Collectively, these outcomes are essential to habitat productivity and overall ecosystem function.

=== Trophic interactions ===
How organisms interact will also determine the degree of benthic-pelagic coupling. These interactions will differ based largely on the species involved. In both freshwater and marine ecosystems, there are benthic organisms that are preyed upon by both demersal and pelagic fish during various life stages. Benthic organisms can also prey upon pelagic species. Benthic suspension feeders, such as bivalves, can exert considerable grazing
pressure on phytoplankton and microzooplankton.
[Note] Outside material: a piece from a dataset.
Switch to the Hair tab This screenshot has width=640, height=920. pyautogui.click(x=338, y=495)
Thus, benthic and pelagic fauna can act as habitat couplers by consuming resources originating from either the water column or the sediment.
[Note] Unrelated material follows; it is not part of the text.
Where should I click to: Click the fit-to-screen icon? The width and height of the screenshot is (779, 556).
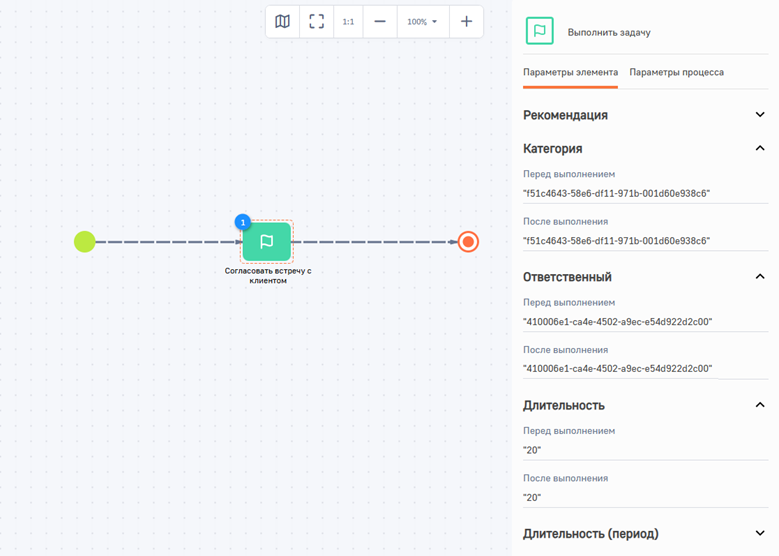316,21
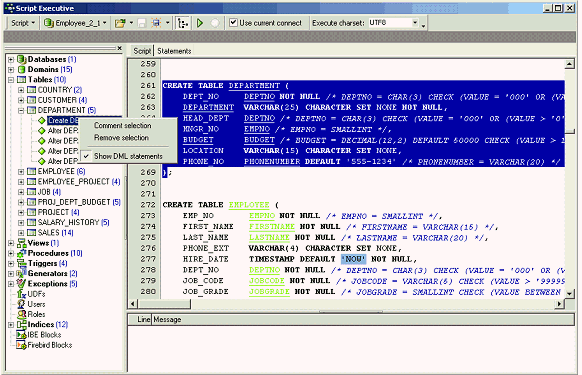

On rocky intertidal shores, the effects of nearshore currents on phytoplankton and sea star propagules influence the benthic community structure of mussels and predation pressure by sea stars.

Detritivores inhabiting benthic areas derive energy from sinking pelagic detritus and are then consumed by either benthic or pelagic predators, impacting community structure.

Benthic and pelagic domains are further linked by pelagic predators such as tuna and swordfish feeding also on demersal resources, while pelagic preys such as sardines and anchovies may feed demersal predators.

=== Biogeochemical cycling ===
The benthic biogeochemical processes are essentially driven by pelagic processes, fueled by the deposition of pelagic material (e.g., organic matter, calcium carbonate). In response, sediments transform the deposited material (such as through degradation and dissolution) back into nutrients available for uptake in the water column.
Part of those products becomes available for bacterial and phytoplankton production that ultimately may sink to the seafloor to fuel the benthic communities again.

== Anthropogenic and climate change impacts ==
Anthropogenic pressures regulate benthic–pelagic coupling directly and indirectly through their effects on the physical (e.g., salinity, oxygen, temperature) and biological (e.g., species, communities, functional traits) components of ecosystems. In coastal and estuarine
ecosystems, climate change, nutrient loading, and fishing have been shown to have direct effects on benthic–pelagic coupling with clear consequences for ecosystem function. For example, increased water temperatures in Narragansett Bay have caused shifts in the timing and a decrease in the magnitude of phytoplankton blooms. This has decreased the deposition of organic material to the benthos and ultimately reduced inorganic nutrient release from the sediment.

Projected changes in nutrients and salinity could have negative effects on the distribution and productivity of mussels and diminish their role in benthic–pelagic exchange. Overall, eutrophication results in an increase in phytoplankton biomass and blooms, altered phytoplankton community structure, and a decrease in benthic primary production.